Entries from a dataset
════════

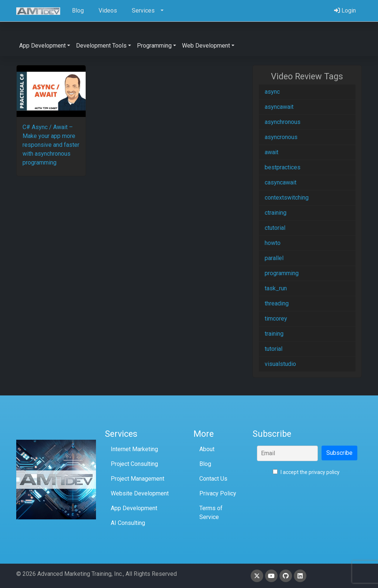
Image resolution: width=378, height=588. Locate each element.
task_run (276, 288)
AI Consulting (128, 523)
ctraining (275, 212)
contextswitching (286, 197)
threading (276, 303)
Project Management (137, 478)
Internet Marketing (134, 449)
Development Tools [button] (101, 45)
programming (282, 273)
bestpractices (282, 167)
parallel (274, 258)
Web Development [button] (206, 45)
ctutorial (275, 228)
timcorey (276, 318)
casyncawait (281, 182)
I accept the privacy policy (306, 472)
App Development (134, 508)
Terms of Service (211, 512)
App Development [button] (42, 45)
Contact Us (213, 478)
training (274, 333)
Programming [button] (154, 45)
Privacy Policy (218, 493)
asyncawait (279, 107)
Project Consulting (134, 464)
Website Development (140, 493)
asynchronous (282, 122)
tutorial (274, 349)
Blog (205, 464)
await (271, 152)
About (207, 449)
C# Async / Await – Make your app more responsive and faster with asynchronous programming (51, 145)
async (272, 91)
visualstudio (280, 364)
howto (272, 243)
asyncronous (281, 137)
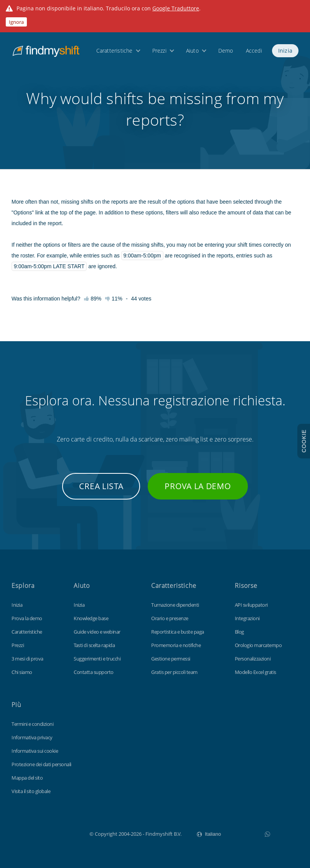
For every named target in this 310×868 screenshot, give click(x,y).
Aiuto (192, 50)
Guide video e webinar (97, 632)
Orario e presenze (170, 618)
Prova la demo (198, 486)
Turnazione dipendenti (175, 605)
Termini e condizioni (32, 724)
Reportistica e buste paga (178, 632)
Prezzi (159, 50)
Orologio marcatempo (258, 645)
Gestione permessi (171, 659)
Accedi (254, 50)
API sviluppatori (251, 605)
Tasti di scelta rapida (94, 645)
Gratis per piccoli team (174, 672)
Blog (239, 632)
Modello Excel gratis (256, 672)
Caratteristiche (114, 50)
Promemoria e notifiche (176, 645)
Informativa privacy (32, 737)
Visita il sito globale (31, 791)
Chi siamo (22, 672)
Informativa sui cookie (35, 751)
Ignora (16, 22)
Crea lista (101, 486)
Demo (226, 50)
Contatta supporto (94, 672)
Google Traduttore (176, 8)
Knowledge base (91, 618)
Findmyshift (51, 833)
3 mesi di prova (27, 659)
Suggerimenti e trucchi (97, 659)
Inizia (285, 50)
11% (114, 299)
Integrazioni (247, 618)
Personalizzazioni (253, 659)
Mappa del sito (27, 778)
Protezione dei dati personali (41, 764)
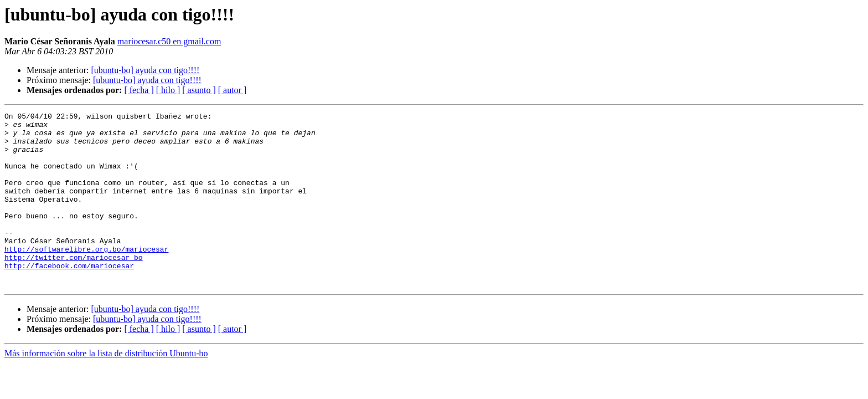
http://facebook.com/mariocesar (69, 297)
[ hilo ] (168, 90)
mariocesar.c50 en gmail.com (169, 41)
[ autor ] (232, 90)
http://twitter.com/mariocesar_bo (74, 287)
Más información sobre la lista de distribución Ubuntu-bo (106, 388)
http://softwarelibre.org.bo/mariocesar (86, 277)
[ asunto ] (199, 90)
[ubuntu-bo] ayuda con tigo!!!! (145, 70)
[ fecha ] (138, 90)
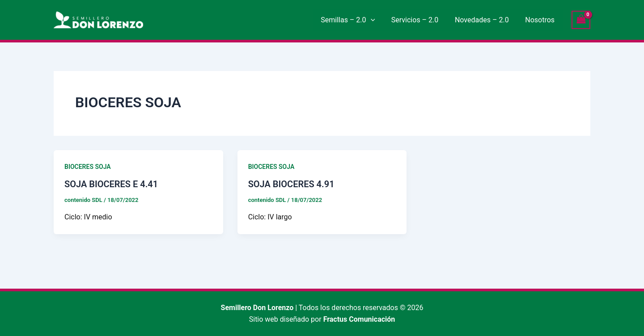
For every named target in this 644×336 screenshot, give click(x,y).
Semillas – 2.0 (355, 20)
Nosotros (541, 20)
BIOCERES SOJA (88, 167)
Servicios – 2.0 (419, 20)
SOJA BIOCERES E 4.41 (111, 184)
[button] (378, 20)
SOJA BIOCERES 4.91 (291, 184)
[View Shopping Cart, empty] (581, 20)
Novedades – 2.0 (485, 20)
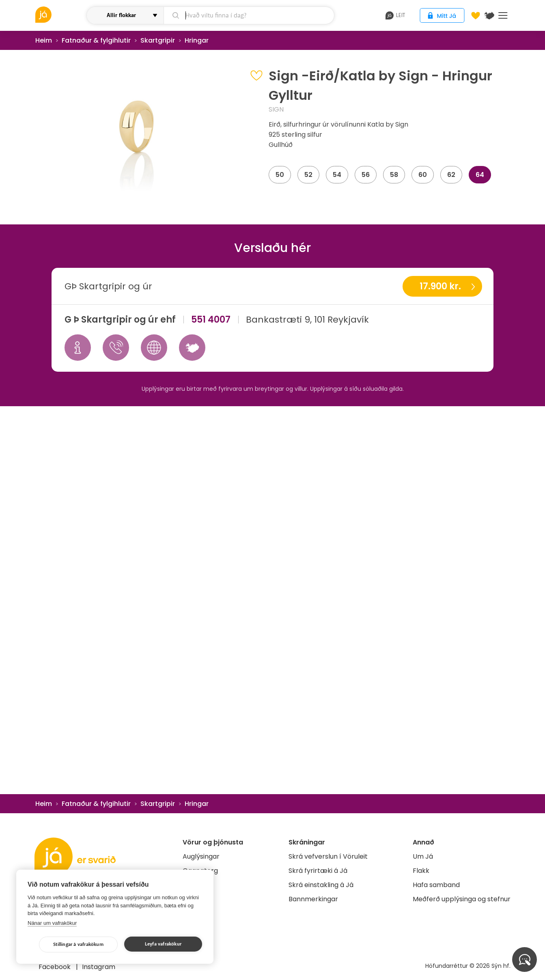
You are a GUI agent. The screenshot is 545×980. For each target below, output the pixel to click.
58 (394, 174)
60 (422, 174)
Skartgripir (157, 40)
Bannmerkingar (313, 899)
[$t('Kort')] (489, 15)
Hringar (196, 40)
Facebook (55, 967)
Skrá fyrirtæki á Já (318, 870)
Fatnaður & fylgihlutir (96, 40)
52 (308, 174)
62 (451, 174)
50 (280, 174)
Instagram (99, 967)
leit (395, 15)
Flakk (421, 870)
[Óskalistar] (476, 15)
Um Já (423, 856)
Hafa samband (436, 885)
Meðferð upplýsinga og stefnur (461, 899)
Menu (503, 15)
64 (480, 174)
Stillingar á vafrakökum (78, 944)
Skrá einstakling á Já (321, 885)
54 (337, 174)
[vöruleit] (60, 15)
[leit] (249, 15)
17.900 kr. (440, 286)
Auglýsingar (201, 856)
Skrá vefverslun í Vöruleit (328, 856)
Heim (43, 40)
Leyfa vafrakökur (163, 944)
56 (366, 174)
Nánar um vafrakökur (52, 923)
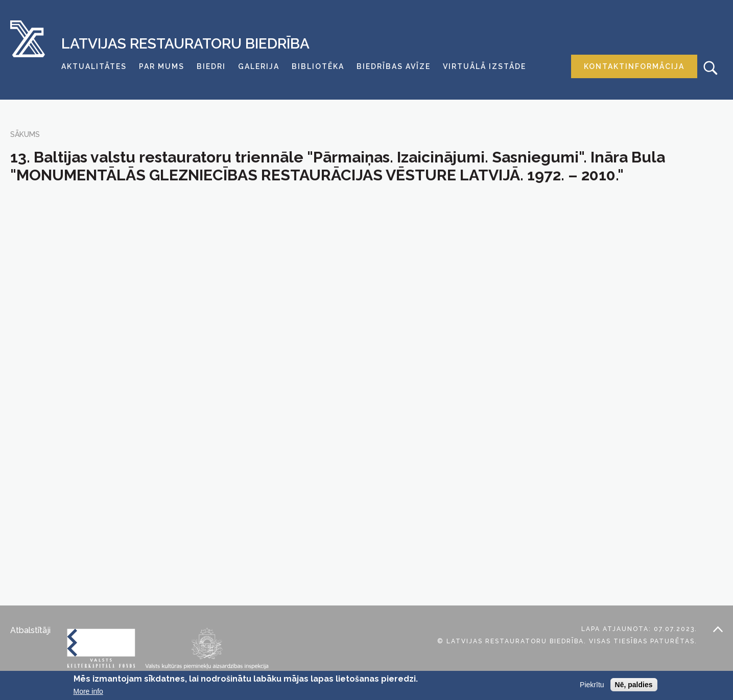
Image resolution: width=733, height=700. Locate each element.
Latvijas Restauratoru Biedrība (185, 44)
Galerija (258, 66)
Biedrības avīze (393, 66)
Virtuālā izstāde (484, 66)
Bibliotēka (318, 66)
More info (88, 691)
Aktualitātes (94, 66)
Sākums (25, 134)
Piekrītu (592, 685)
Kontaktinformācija (634, 66)
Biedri (211, 66)
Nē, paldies (634, 685)
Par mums (161, 66)
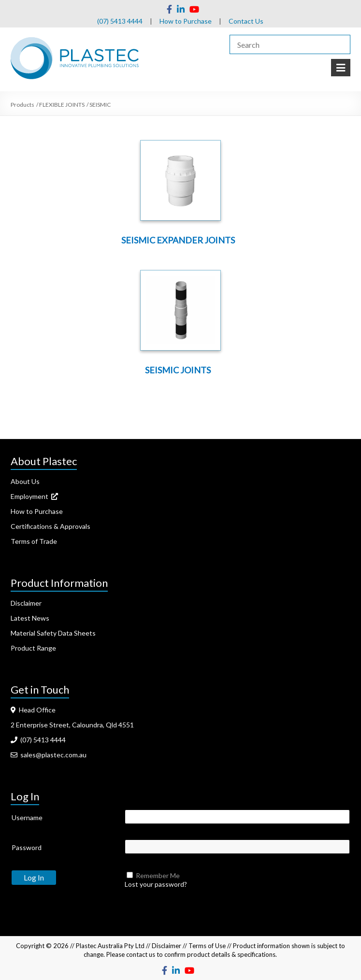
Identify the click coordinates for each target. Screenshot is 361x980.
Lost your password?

════════

# Task instructions
Rewrite all of the material above, changing each "Locate each element" to "Find every element" and keeping everything else the same. Leave the pictures out of your answer.

# Answer for the task
Image resolution: width=378, height=588. Find every element.
task_run (276, 288)
AI Consulting (128, 523)
ctraining (275, 212)
contextswitching (286, 197)
threading (276, 303)
Project Management (137, 478)
Internet Marketing (134, 449)
Development Tools [button] (101, 45)
programming (282, 273)
bestpractices (282, 167)
parallel (274, 258)
Web Development [button] (206, 45)
ctutorial (275, 228)
timcorey (276, 318)
casyncawait (281, 182)
I accept the privacy policy (306, 472)
App Development (134, 508)
Terms of Service (211, 512)
App Development [button] (42, 45)
Contact Us (213, 478)
training (274, 333)
Programming [button] (154, 45)
Privacy Policy (218, 493)
asyncawait (279, 107)
Project Consulting (134, 464)
Website Development (140, 493)
asynchronous (282, 122)
tutorial (274, 349)
Blog (205, 464)
await (271, 152)
About (207, 449)
C# Async / Await – Make your app more responsive and faster with asynchronous programming (51, 145)
async (272, 91)
visualstudio (280, 364)
howto (272, 243)
asyncronous (281, 137)
For every named target in this 310×868 screenshot, give click(x,y).
Aiuto (192, 50)
Guide video e webinar (97, 632)
Orario e presenze (170, 618)
Prova la demo (198, 486)
Turnazione dipendenti (175, 605)
Termini e condizioni (32, 724)
Reportistica e buste paga (178, 632)
Prezzi (159, 50)
Orologio marcatempo (258, 645)
Gestione permessi (171, 659)
Accedi (254, 50)
API sviluppatori (251, 605)
Tasti di scelta rapida (94, 645)
Gratis per piccoli team (174, 672)
Blog (239, 632)
Modello Excel gratis (256, 672)
Caratteristiche (114, 50)
Promemoria e notifiche (176, 645)
Informativa privacy (32, 737)
Visita il sito globale (31, 791)
Chi siamo (22, 672)
Informativa sui cookie (35, 751)
Ignora (16, 22)
Crea lista (101, 486)
Demo (226, 50)
Contatta supporto (94, 672)
Google Traduttore (176, 8)
Knowledge base (91, 618)
Findmyshift (51, 833)
3 mesi di prova (27, 659)
Suggerimenti e trucchi (97, 659)
Inizia (285, 50)
11% (114, 299)
Integrazioni (247, 618)
Personalizzazioni (253, 659)
Mappa del sito (27, 778)
Protezione dei dati personali (41, 764)
http://facebook.com/mariocesar (69, 297)
[ hilo ] (168, 90)
mariocesar.c50 en gmail.com (169, 41)
[ autor ] (232, 90)
http://twitter.com/mariocesar_bo (74, 287)
Más información sobre la lista de distribución Ubuntu-bo (106, 388)
http://softwarelibre.org.bo/mariocesar (86, 277)
[ asunto ] (199, 90)
[ubuntu-bo] ayuda con tigo!!!! (145, 70)
[ fecha ] (138, 90)
For every named target in this 644×336 screenshot, give click(x,y).
Semillas – 2.0 (355, 20)
Nosotros (541, 20)
BIOCERES SOJA (88, 167)
Servicios – 2.0 (419, 20)
SOJA BIOCERES E 4.41 (111, 184)
[button] (378, 20)
SOJA BIOCERES 4.91 (291, 184)
[View Shopping Cart, empty] (581, 20)
Novedades – 2.0 (485, 20)
You are a GUI agent. The screenshot is 545×980. For each target below, output the pixel to click.
58 (394, 174)
60 (422, 174)
Skartgripir (157, 40)
Bannmerkingar (313, 899)
[$t('Kort')] (489, 15)
Hringar (196, 40)
Facebook (55, 967)
Skrá fyrirtæki á Já (318, 870)
Fatnaður & fylgihlutir (96, 40)
52 (308, 174)
62 (451, 174)
50 (280, 174)
Instagram (99, 967)
leit (395, 15)
Flakk (421, 870)
[Óskalistar] (476, 15)
Um Já (423, 856)
Hafa samband (436, 885)
Meðferð upplýsinga og stefnur (461, 899)
Menu (503, 15)
64 (480, 174)
Stillingar á vafrakökum (78, 944)
Skrá einstakling á Já (321, 885)
54 (337, 174)
[vöruleit] (60, 15)
[leit] (249, 15)
17.900 kr. (440, 286)
Auglýsingar (201, 856)
Skrá vefverslun í Vöruleit (328, 856)
Heim (43, 40)
Leyfa vafrakökur (163, 944)
56 (366, 174)
Nánar um vafrakökur (52, 923)
Image resolution: width=733, height=700. Find every element.
Latvijas Restauratoru Biedrība (185, 44)
Galerija (258, 66)
Biedrības avīze (393, 66)
Virtuālā izstāde (484, 66)
Bibliotēka (318, 66)
More info (88, 691)
Aktualitātes (94, 66)
Sākums (25, 134)
Piekrītu (592, 685)
Kontaktinformācija (634, 66)
Biedri (211, 66)
Nē, paldies (634, 685)
Par mums (161, 66)
Identify the click coordinates for each target. Screenshot is 361x980.
Lost your password?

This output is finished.